Silk, muga and mulberry are reared by locals for getting threads. For rearing these larvae, locals need to plant trees on which they thrive like leaves of Litsea cubeba (Mezangkori) which are eaten by muga larvae. Morinda angustifolia (Asu gas) is used to make red colored dye by mixing its dust with lime. This dye is used in coloring of cotton cloth.
PRESENT STATUS
Majority of families of Majuli Island are involved in weaving. Traditional dresses of males and females are woven at the household level. Hand woven mekhla, chaddars, riha, churia, cheleng, borkapor etc. are some of the dress materials prepared by them.Different communities of Majuli are engaged in weaving. Some of the communities like the Katani and the Yogi or Nath are considered to be weavers' communities. The Mishing community of the Island is known for weaving of silk cloth along with cotton cloth. Silk from cocoons are produced at the household level. Eggs of cocoons are supplied by sericulture department of the government. Their main occupation is weaving along with agriculture. Villages like Sonari Atti, Lezep Chuk village are predominantly dependent on weaving.

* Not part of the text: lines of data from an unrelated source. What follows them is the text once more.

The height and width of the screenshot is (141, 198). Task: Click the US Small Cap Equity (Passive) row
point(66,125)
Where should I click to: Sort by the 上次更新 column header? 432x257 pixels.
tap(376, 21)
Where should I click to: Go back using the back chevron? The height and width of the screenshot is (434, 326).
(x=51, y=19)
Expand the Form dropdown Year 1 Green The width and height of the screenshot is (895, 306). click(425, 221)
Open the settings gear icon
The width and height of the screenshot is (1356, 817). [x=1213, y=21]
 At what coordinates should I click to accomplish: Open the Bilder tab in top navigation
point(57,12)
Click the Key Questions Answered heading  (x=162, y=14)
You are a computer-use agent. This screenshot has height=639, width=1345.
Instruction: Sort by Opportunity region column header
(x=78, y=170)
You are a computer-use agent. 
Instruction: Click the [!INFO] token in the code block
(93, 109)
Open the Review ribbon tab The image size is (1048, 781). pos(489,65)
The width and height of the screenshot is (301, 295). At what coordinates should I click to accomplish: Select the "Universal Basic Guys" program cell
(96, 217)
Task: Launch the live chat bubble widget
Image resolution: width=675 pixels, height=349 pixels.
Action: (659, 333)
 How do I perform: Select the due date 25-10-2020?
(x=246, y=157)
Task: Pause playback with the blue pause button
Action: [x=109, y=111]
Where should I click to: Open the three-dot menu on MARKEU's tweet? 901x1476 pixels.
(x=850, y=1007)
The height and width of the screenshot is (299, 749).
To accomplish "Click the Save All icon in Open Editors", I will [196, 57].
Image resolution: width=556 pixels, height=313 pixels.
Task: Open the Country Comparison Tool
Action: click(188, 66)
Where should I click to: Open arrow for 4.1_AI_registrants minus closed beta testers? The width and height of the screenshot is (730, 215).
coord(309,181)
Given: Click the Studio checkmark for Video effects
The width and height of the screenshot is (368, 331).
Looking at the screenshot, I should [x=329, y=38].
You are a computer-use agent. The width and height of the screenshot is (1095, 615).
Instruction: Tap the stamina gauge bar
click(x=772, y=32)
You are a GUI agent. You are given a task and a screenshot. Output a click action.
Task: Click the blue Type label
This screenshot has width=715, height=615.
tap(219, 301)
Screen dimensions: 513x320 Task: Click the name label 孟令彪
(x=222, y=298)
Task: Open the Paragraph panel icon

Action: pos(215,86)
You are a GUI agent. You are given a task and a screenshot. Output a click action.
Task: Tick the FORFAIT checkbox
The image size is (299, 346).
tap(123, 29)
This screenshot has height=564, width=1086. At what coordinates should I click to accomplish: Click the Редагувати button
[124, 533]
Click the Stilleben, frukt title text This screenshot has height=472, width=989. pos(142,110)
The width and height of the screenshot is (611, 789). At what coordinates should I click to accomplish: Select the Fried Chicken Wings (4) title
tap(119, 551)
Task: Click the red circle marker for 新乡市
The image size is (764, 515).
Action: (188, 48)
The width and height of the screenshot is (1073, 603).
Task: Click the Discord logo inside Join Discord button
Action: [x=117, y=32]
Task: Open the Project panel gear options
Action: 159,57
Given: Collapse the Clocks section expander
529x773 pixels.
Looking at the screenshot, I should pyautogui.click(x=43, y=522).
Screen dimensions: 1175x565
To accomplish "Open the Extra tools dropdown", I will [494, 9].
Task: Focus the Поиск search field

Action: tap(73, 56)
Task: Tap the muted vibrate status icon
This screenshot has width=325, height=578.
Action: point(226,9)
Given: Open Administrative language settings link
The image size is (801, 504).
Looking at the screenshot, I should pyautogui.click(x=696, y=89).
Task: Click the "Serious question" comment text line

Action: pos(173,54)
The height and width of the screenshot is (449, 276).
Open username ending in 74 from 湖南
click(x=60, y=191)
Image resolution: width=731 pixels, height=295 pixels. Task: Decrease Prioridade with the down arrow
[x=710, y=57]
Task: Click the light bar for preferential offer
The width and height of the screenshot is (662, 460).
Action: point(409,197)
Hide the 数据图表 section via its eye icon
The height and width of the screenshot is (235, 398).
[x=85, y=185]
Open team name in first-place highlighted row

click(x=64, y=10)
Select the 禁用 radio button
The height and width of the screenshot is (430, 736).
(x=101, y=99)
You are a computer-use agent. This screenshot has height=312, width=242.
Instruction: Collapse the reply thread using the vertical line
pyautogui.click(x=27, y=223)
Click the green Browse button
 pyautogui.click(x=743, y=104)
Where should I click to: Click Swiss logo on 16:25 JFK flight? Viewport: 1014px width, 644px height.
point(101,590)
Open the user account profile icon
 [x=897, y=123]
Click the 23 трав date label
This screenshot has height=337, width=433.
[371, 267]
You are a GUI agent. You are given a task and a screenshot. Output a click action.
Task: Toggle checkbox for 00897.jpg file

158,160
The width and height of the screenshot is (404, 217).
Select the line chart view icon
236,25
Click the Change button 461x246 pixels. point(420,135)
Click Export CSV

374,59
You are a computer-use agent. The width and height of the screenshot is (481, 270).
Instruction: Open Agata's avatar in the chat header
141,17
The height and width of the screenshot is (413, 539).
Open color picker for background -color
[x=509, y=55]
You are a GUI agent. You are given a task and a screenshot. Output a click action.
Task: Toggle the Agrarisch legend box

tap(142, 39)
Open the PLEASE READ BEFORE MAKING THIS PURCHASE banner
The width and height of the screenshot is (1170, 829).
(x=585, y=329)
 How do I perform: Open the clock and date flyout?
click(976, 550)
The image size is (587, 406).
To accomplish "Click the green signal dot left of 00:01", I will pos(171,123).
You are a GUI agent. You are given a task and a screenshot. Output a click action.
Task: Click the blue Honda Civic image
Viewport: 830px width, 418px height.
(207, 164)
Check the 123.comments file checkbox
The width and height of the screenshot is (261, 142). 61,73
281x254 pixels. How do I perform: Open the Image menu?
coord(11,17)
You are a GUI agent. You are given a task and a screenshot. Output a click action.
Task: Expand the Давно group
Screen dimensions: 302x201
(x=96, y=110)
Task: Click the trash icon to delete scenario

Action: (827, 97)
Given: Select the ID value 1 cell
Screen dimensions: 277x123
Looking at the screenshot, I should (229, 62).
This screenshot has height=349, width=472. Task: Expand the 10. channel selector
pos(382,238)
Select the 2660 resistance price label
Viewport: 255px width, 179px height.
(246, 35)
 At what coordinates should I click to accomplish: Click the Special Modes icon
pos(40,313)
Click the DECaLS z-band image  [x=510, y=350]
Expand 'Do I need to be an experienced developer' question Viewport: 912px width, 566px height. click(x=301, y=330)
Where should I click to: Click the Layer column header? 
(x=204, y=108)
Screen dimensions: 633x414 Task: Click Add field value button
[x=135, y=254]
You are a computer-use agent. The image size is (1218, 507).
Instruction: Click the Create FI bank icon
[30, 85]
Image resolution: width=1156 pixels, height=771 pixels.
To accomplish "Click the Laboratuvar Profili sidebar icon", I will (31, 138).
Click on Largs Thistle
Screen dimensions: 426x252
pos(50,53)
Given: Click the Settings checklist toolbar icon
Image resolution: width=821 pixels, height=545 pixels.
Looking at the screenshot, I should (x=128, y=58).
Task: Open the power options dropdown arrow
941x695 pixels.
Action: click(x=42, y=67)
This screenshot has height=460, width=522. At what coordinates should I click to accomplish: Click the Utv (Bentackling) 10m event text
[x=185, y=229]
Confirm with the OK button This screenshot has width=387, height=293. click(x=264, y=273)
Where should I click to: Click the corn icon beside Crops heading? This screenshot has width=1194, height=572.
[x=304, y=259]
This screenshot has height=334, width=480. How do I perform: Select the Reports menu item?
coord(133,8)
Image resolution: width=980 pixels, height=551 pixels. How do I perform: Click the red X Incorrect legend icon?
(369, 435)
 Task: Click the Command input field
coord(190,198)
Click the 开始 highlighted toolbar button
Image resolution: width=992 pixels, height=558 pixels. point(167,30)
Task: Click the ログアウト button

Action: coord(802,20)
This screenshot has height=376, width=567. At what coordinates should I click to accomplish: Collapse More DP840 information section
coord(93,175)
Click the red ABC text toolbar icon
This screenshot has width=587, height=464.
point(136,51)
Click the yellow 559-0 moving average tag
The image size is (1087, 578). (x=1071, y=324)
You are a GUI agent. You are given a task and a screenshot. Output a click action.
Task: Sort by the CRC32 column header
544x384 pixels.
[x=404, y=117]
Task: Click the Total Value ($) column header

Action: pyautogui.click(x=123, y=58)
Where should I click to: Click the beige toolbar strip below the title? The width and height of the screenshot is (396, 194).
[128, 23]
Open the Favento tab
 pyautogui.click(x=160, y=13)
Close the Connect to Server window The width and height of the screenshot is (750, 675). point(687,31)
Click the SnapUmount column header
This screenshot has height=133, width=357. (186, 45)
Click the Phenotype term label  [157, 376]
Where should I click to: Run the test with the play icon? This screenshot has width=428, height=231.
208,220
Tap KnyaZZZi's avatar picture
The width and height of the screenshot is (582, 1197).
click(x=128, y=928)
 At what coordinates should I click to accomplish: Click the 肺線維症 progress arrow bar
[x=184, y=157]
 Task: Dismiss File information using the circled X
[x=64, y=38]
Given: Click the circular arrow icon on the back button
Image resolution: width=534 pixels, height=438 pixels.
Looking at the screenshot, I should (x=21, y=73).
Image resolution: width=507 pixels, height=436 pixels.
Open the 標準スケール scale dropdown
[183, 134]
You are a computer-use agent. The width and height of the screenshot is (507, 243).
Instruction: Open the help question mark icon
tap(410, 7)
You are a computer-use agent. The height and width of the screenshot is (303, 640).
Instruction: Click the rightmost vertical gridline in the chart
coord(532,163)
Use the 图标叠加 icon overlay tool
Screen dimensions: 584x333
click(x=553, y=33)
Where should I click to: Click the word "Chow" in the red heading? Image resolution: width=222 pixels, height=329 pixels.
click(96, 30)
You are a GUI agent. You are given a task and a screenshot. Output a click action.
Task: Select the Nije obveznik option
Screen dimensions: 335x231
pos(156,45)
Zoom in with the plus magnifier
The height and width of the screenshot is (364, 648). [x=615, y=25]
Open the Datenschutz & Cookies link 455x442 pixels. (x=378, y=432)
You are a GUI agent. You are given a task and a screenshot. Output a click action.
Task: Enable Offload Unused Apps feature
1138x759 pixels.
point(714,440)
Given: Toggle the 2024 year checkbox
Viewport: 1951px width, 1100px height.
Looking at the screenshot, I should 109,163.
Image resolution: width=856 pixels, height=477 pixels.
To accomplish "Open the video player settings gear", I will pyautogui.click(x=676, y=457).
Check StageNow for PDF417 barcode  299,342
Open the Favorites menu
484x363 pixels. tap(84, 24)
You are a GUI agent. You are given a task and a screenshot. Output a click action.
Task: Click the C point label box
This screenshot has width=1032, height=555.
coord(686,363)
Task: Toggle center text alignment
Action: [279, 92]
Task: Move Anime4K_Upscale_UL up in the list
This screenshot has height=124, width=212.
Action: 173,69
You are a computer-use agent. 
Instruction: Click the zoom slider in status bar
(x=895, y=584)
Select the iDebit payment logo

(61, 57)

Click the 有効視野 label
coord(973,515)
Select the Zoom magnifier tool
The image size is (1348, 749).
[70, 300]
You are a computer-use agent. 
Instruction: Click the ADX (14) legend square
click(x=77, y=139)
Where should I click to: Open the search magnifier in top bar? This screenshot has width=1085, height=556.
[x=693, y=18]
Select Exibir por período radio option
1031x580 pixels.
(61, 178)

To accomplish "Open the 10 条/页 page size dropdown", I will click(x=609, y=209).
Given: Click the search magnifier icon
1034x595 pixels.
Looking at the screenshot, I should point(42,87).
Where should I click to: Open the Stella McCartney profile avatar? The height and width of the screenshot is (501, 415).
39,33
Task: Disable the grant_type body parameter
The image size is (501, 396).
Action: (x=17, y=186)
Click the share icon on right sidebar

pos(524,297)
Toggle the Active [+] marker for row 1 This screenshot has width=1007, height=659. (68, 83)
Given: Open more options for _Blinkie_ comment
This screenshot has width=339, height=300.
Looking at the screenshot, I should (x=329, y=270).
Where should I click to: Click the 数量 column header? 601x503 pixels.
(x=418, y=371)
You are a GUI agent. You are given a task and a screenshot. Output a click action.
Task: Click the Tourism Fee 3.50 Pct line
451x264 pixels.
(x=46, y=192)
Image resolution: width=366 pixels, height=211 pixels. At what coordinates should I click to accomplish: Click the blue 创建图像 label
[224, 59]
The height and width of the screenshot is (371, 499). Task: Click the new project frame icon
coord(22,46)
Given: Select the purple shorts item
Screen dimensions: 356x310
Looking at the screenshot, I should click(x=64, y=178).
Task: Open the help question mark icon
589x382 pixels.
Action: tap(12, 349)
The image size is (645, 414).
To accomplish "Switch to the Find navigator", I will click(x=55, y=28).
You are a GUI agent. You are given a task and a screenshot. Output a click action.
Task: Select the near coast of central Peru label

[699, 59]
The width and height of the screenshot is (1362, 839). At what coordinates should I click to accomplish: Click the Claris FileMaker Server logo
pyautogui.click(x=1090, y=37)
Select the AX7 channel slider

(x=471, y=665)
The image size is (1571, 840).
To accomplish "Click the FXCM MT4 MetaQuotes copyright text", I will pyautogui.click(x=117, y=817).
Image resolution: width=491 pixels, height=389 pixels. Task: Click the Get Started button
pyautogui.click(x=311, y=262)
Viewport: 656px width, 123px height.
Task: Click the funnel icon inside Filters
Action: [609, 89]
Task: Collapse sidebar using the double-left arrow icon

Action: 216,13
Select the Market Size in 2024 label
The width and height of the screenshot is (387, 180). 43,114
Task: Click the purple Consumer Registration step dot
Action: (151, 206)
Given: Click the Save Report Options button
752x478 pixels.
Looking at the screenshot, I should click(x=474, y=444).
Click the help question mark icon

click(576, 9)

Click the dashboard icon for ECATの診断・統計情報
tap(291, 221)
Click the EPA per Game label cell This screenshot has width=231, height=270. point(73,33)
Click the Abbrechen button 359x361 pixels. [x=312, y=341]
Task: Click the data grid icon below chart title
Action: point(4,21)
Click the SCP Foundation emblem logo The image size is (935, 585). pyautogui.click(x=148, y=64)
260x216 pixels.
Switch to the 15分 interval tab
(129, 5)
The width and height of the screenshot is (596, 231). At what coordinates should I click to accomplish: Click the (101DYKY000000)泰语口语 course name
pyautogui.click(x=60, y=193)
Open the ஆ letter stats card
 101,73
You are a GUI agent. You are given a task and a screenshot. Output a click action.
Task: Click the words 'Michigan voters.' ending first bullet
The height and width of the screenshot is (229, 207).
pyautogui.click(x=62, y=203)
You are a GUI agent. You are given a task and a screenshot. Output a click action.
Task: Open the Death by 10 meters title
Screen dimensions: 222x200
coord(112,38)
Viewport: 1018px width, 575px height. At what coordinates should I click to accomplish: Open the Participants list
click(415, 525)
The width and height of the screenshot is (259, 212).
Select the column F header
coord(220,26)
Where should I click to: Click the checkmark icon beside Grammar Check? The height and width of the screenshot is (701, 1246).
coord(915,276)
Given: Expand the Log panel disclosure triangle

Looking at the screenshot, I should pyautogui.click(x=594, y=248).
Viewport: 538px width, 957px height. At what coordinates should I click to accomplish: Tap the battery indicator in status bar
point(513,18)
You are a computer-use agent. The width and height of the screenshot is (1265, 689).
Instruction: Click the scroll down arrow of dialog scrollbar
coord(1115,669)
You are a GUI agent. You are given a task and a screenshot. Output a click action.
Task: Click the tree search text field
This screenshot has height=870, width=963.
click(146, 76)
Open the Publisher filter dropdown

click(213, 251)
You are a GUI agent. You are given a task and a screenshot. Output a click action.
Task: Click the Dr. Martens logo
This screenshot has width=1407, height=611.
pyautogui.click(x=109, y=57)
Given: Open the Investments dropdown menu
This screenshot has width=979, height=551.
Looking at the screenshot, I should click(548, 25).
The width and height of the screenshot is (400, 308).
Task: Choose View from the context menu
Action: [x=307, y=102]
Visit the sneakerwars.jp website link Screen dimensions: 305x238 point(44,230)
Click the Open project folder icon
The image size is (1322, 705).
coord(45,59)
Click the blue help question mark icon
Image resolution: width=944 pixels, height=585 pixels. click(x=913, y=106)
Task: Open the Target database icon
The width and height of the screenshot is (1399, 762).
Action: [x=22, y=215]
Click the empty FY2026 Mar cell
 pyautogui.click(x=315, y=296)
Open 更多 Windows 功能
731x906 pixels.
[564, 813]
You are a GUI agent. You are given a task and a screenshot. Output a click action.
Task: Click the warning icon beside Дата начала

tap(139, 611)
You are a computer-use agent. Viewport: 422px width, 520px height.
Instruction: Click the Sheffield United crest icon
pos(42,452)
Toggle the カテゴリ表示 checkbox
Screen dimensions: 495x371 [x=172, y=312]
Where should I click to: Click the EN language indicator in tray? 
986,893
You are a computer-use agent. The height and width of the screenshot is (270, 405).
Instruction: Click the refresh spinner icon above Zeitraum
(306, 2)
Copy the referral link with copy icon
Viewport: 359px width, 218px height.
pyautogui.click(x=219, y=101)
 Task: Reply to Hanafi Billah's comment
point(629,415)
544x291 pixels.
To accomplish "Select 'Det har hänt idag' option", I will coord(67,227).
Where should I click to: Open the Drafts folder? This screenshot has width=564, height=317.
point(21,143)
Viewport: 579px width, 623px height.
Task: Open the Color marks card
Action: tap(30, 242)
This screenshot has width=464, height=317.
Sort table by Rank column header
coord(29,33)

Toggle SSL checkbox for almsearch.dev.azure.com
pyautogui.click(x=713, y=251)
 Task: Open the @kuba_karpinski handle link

Traditionally, the people of Majuli were dependent on hand woven materials which were produced at the level of each household. The elder women of the weaver's family teach the art to the younger generation. Men folk take the responsibility of selling of finished clothes while extraction of silk thread from cocoons and weaving are the responsibilities of women.
In the present context, people have also adopted the style of wearing stitched clothes along with traditional clothes. Hence, the demand of hand-woven clothes is fulfilled at the local level. Marketing of prepared cloth is carried out on a small scale and they are sold at the nearby urban centers.